## PREGUNTAS DE ESTUDIO
1) Según el texto sobre los orangutanes, ¿qué significa orang-hutan en lengua malaya?
2) Copia sin cambios, del texto sobre los orangutanes, el fragmento que empieza con las palabras que contienen "La violencia contra" y termina con "Malasia e Indonesia.".

─── TEXTO PARA LEER ───

La violencia contra los animales, se ejerza contra el animal que sea, refleja la peor de las condiciones humanas: la de la crueldad. Quienes los amamos debemos soportar demasiado a menudo ese aborrecible comportamiento. Pero hay casos que resultan insoportables. Como los que se cometen contra los orangutanes en las plantaciones de aceite de palma de Malasia e Indonesia.
Persona del bosque. Eso es lo que significa en lengua malaya orang-hutan. Los habitantes de las selvas de Sumatra y Borneo, el único lugar de todo el planeta donde viven estos primates, les llamaron así porque creían que eran de los nuestros. Y no iban desencaminados. La secuenciación de su ADN ha demostrado que compartimos el 97% de los genes. Más que primos somos hermanos.
Es tal el parentesco que nos une que hasta la Justicia ha empezado a reconocerles algunos derechos humanos. En 2014 un tribunal argentino definió a Sandra, una hembra de orangután que permanecía en cautiverio en el zoo de Buenos Aires, como “persona no humana”, concediéndole el habeas corpus y decretando su libertad.

─── DATOS ALMACENADOS ───

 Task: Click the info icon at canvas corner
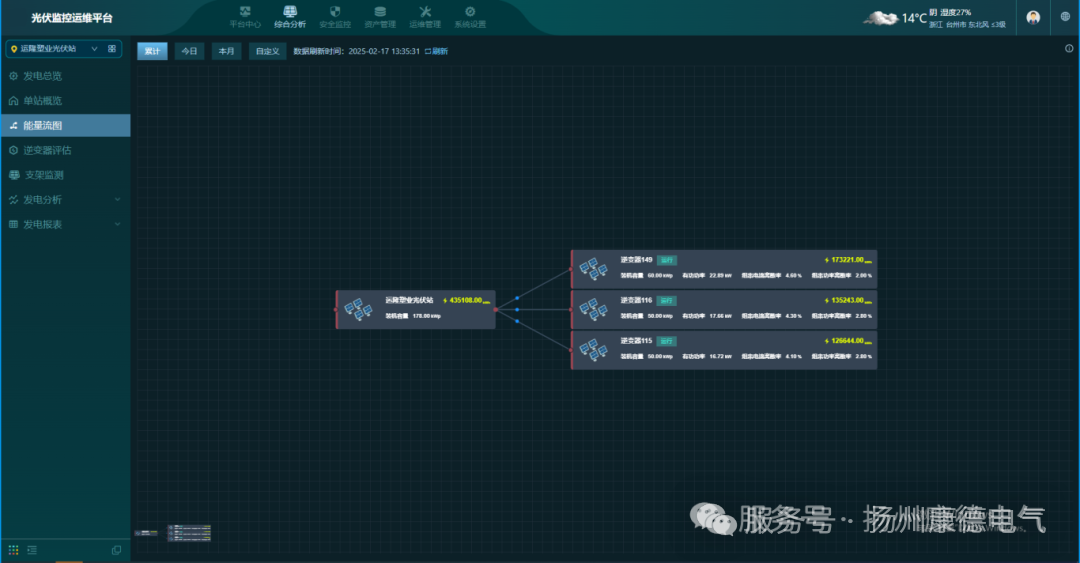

───

## RESPUESTAS ESCRITAS
1) Persona del bosque.

2)
La violencia contra los animales, se ejerza contra el animal que sea, refleja la peor de las condiciones humanas: la de la crueldad. Quienes los amamos debemos soportar demasiado a menudo ese aborrecible comportamiento. Pero hay casos que resultan insoportables. Como los que se cometen contra los orangutanes en las plantaciones de aceite de palma de Malasia e Indonesia.